Turkey's military general staff said 32 rebels were killed in continuing clashes in the southeast. Turkey shelled areas inside Iraq on Sunday morning but no casualties were reported.

Abdul Rahman Jaderji, a senior official in the PKK in northern Iraq, said the rebels had killed 40 soldiers. The number could not be independently verified.

The pro-PKK Firat news agency, which is based in western Europe, said eight soldiers had also been taken hostage. Gonul denied any soldiers had been kidnapped.

"We cannot give details on how many we have captured, all I can say is that they are not in Iraq.
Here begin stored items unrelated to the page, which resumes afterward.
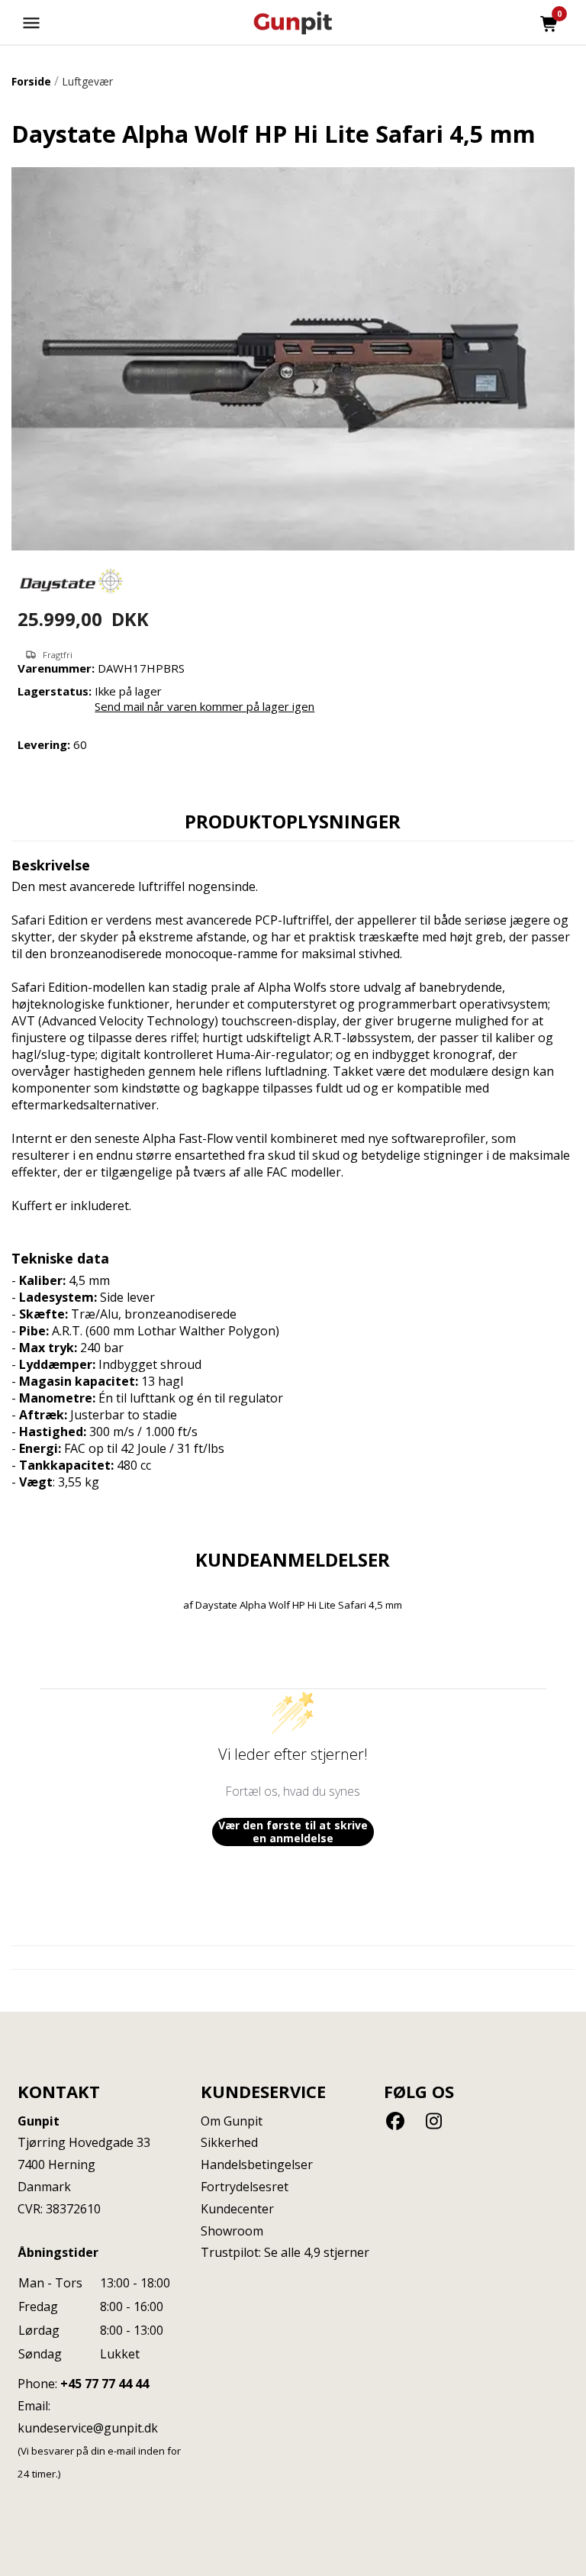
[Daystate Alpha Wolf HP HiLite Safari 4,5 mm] (292, 358)
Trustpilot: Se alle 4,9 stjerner (285, 2252)
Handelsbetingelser (257, 2164)
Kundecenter (237, 2208)
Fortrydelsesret (244, 2186)
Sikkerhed (229, 2142)
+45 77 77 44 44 (104, 2383)
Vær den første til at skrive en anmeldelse (293, 1832)
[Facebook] (397, 2120)
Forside (31, 81)
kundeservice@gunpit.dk (88, 2427)
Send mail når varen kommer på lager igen (204, 706)
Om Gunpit (231, 2121)
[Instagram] (434, 2120)
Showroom (232, 2231)
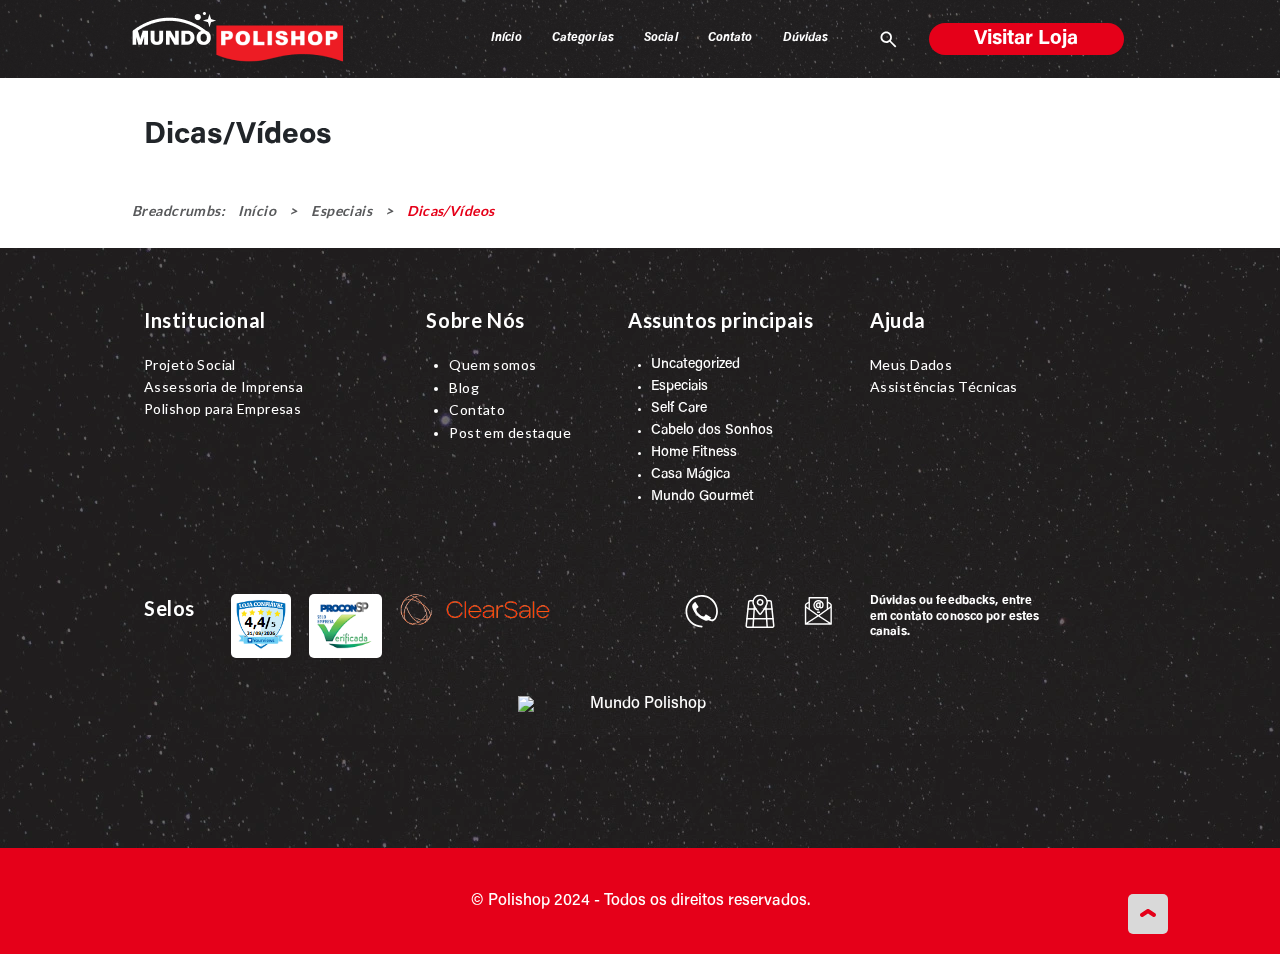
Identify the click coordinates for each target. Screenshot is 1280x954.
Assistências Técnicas (944, 386)
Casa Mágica (690, 475)
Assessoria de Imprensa (223, 386)
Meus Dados (911, 364)
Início (257, 210)
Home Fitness (694, 453)
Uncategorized (695, 365)
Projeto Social (190, 364)
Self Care (679, 409)
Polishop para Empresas (222, 408)
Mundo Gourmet (702, 497)
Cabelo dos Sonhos (712, 431)
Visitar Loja (1026, 39)
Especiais (341, 210)
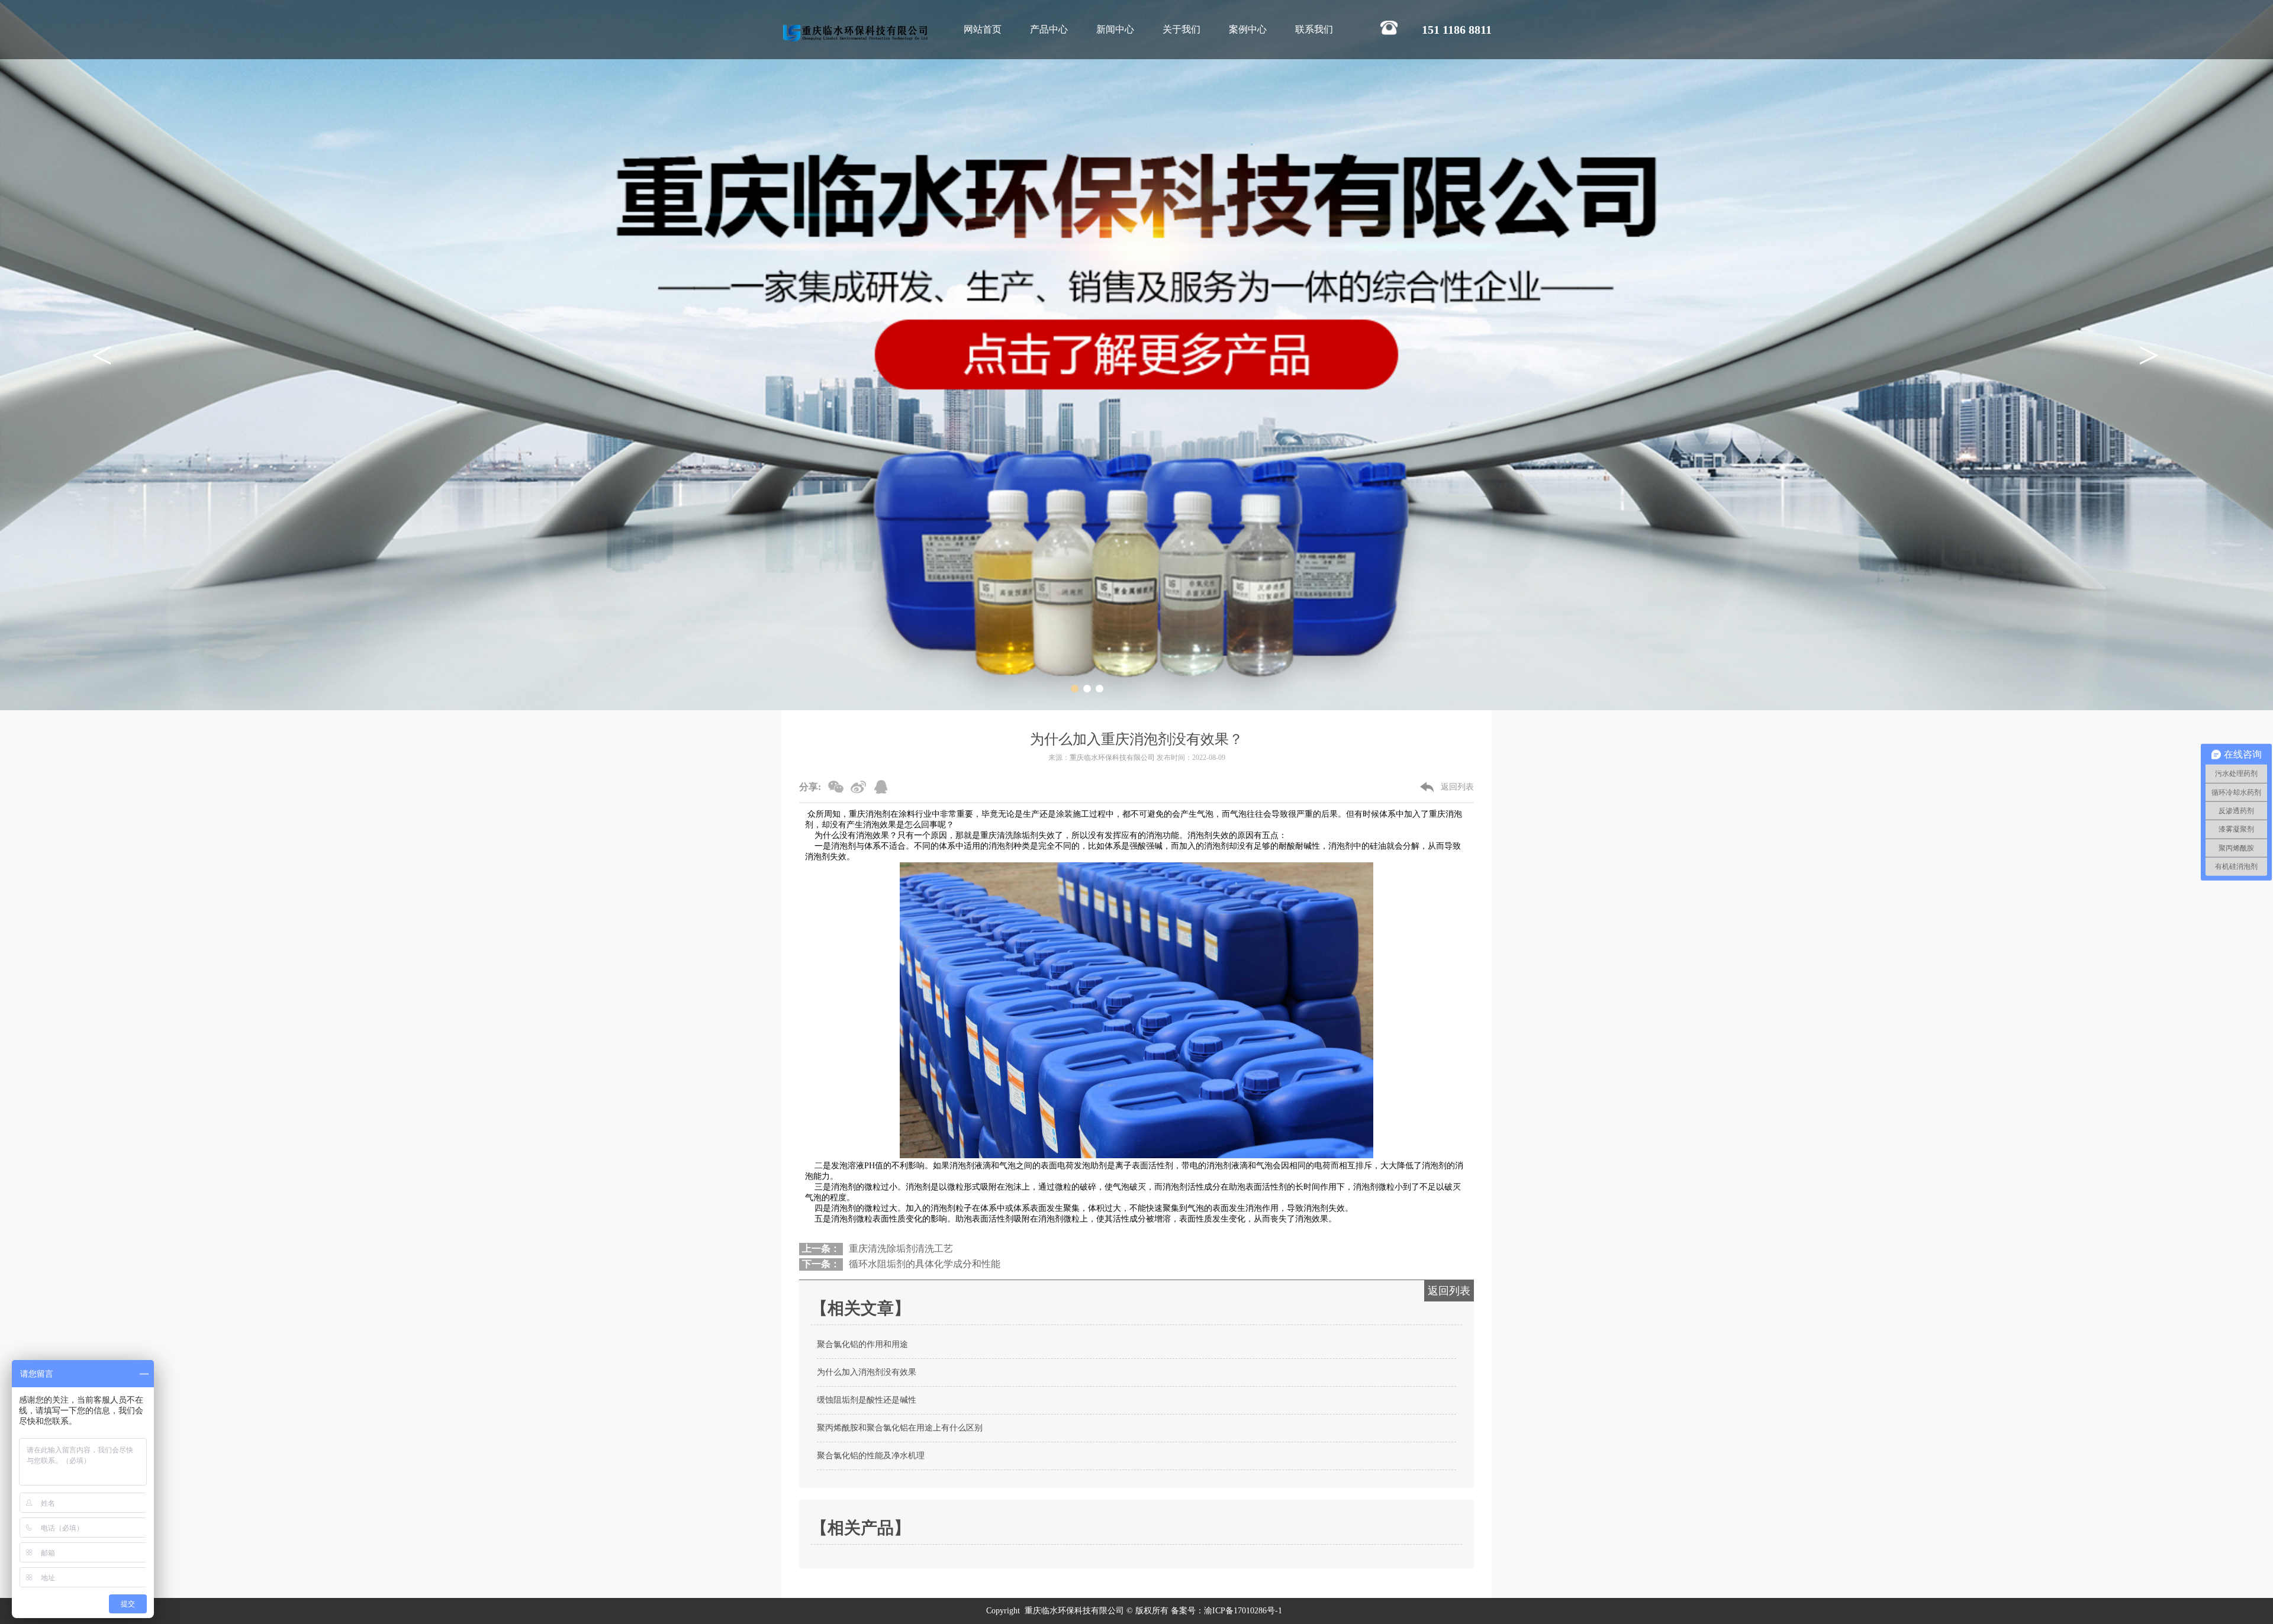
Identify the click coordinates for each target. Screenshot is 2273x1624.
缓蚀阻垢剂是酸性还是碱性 (866, 1400)
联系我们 (1314, 29)
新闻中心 (1115, 29)
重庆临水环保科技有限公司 (1112, 757)
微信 (837, 789)
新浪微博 (860, 789)
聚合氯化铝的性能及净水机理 (871, 1455)
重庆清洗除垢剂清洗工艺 (901, 1248)
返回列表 (1457, 786)
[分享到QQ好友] (882, 789)
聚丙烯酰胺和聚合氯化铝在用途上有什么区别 (900, 1427)
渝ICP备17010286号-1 (1244, 1610)
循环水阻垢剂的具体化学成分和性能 (924, 1264)
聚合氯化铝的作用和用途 (862, 1344)
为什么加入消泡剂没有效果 (866, 1372)
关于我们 (1181, 29)
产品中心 (1049, 29)
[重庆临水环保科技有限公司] (855, 32)
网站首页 (983, 29)
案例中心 (1248, 29)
They are in Turkey," a senior PKK source told Reuters.

In a separate incident on Sunday, a landmine killed a civilian and wounded at least 13 more in a minibus travelling in a wedding convoy near to where the soldiers were killed.

Ankara blames the PKK for the deaths of more than 30,000 people since the group launched its armed campaign for an ethnic homeland in southeast Turkey in 1984. The United States, Turkey and European Union class the PKK as a terrorist organisation.

Some 3,000 PKK rebels, including its leaders, are believed to be based in camps in the mountainous region of northern Iraq.

Iraq's government said it was taking important steps to end what it called the "terrorist actions" of the Kurdish rebels.

But Iraqi Kurdish leader Masoud Barzani said his autonomous region would defend itself if Turkish troops invaded.

"We are not going to be caught up in the PKK and Turkish war, but if the Kurdistan region is targeted, then we are going to defend our citizens," Barzani told reporters after meeting Iraqi President Jalal Talabani, who is also a Kurd.

Talabani called on the PKK to cease fighting and to turn itself into a political organisation. "If they insist on continuing to fight they must leave Iraqi Kurdistan," he said.

With the death toll among Turkish security forces around 40 for the past month alone, Erdogan's government is under heavy domestic pressure to pursue the PKK into northern Iraq.

Many Turkish cities staged anti-PKK rallies on Sunday.